Tilghman was a railroad construction engineer, who moved with his wife and eight children into this 1852-built home, so he could help the city of Paducah get a railroad line. When the Civil War broke out, he joined the Confederate army, and soon became a brigadier general. Tilghman is best remember for a gallant, but hopeless defense of Fort Henry, in Tennessee, on Feb. 6, 1862. He was killed at the Battle of Champion Hill, part of the Vicksburg, MS campaign, on May 16, 1863.
To get the most out of your museum stop, please ask for the free guided tour. You'll learn much more about Tilghman, and how he came to Paducah because of this railroad work. Also, you'll learn his family had Revolutionary War ties direct to Gen. George Washington's staff.
Western Kentucky isn't well known for major Civil War battles, but the loss of the region proved fatal for the Confederacy. Western Kentucky, and especially Paducah, was the key to Union invasion along the Mississippi, Tennessee and Cumberland River valleys. All of this is pointed out on the tour.
The tour also highlights the Battle of Paducah, in 1864, and recalls in paintings, and a model, the Federal fortifications there.
The museum contains numerous guns, uniforms, swords, photos and paintings, maps, and a complete collection of Confederate flags. Most people are aware of the X-shaped Confederate battle flag, but many have no idea this was one of several used. The tour points out the last Confederate national flag, adopted by the Confederate congress only days before final surrender. Most people of the day had no idea of its existence.
When you first see this house from the outside, don't be taken aback. It's not in the best of shape, but the tour guide said that work has been concentrated on the interior with a plan to also redo the exterior, as money permits.
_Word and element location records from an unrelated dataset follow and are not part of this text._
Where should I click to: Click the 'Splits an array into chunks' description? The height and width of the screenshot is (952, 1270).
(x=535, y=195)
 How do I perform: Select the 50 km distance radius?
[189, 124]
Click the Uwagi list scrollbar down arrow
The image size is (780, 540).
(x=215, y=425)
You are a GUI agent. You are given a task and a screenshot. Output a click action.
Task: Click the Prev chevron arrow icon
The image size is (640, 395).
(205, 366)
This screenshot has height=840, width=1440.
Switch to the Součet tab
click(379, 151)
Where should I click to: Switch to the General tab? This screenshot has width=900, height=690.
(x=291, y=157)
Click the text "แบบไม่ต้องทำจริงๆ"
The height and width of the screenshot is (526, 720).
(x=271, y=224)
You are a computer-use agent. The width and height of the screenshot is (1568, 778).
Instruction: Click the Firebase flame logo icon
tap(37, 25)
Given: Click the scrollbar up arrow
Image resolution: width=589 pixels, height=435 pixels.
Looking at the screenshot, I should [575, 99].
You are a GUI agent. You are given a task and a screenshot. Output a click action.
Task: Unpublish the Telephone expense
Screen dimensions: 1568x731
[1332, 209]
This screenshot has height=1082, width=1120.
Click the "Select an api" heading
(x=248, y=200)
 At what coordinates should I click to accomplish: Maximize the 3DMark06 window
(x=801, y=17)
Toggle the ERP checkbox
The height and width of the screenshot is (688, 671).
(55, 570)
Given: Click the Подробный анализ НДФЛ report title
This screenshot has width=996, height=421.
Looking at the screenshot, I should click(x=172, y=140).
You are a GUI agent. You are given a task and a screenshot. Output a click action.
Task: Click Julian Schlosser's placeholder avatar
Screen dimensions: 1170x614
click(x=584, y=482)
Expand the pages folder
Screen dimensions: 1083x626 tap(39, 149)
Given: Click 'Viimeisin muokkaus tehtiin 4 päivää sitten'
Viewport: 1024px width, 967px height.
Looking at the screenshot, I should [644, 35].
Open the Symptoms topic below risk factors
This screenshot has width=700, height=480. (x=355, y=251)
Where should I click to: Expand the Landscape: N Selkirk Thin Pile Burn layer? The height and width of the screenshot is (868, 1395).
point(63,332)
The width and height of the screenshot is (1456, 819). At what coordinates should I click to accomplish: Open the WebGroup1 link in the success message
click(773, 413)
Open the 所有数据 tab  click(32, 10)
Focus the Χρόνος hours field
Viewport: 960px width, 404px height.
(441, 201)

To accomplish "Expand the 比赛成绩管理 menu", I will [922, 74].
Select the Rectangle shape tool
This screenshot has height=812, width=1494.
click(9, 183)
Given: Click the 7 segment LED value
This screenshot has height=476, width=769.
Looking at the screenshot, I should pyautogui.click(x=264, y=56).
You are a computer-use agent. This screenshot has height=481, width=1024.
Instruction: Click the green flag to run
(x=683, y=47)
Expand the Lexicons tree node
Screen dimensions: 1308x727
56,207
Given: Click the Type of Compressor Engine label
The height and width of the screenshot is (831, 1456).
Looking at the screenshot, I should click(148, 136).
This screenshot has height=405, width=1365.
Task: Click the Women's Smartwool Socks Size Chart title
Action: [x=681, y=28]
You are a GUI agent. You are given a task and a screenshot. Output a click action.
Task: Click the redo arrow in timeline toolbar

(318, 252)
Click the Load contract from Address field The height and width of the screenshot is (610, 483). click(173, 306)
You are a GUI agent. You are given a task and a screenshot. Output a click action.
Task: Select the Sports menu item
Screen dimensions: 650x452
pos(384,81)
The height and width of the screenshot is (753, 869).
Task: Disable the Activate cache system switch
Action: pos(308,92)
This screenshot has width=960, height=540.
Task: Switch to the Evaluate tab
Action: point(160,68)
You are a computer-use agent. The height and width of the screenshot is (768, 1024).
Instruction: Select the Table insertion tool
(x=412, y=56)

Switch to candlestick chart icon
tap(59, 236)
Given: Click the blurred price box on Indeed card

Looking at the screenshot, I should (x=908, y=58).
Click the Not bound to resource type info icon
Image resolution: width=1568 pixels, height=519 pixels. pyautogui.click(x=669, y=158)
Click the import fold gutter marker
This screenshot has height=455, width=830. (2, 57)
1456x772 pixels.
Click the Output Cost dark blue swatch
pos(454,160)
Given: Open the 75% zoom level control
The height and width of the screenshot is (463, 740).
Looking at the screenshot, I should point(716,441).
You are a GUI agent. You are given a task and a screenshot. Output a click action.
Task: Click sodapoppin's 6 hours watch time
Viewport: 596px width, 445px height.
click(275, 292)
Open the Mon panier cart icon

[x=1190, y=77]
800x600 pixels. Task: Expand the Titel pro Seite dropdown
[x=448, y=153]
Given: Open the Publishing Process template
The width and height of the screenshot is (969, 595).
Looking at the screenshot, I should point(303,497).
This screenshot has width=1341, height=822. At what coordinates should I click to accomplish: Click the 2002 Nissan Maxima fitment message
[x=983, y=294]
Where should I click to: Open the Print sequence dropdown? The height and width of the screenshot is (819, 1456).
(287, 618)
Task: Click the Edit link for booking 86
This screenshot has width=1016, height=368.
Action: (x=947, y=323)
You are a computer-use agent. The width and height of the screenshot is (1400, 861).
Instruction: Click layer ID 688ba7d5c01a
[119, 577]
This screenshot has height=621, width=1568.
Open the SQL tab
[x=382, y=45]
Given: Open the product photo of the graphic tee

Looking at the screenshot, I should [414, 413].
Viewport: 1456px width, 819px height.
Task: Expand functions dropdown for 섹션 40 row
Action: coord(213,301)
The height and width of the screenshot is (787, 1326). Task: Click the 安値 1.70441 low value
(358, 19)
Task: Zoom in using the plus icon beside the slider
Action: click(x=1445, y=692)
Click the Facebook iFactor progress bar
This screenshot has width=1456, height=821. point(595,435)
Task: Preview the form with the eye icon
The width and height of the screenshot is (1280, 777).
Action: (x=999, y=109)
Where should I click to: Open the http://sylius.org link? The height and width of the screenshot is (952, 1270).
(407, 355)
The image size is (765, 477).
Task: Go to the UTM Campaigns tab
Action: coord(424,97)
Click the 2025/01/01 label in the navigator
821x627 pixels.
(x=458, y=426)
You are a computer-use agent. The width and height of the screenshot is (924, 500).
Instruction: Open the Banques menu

Finding the museum is easy. It's on the direct route from the Paducah riverfront region, along Kentucky Ave., six blocks south of the beautiful downtown flood wall murals, and the old marketplace shopping area.
The museum is open Wednesdays thru Saturdays, noon to 4 p.m., April thru November. It can also be opened by appointment, and may be open earlier, or on off-days, during dockings of passenger riverboats. The price is $3 adults, and $1 ages 6-12.
There is no official website for this museum. You have to use the Paducah visitors website, then click on "Visitors Information," then "History," and then "Museums" to check the latest hours. The website also gives you riverboat landing information.
When I went, I knew virtually nothing about Tilghman, and little about Civil War action in Western Kentucky. This museum did its job in giving a good presentation about both.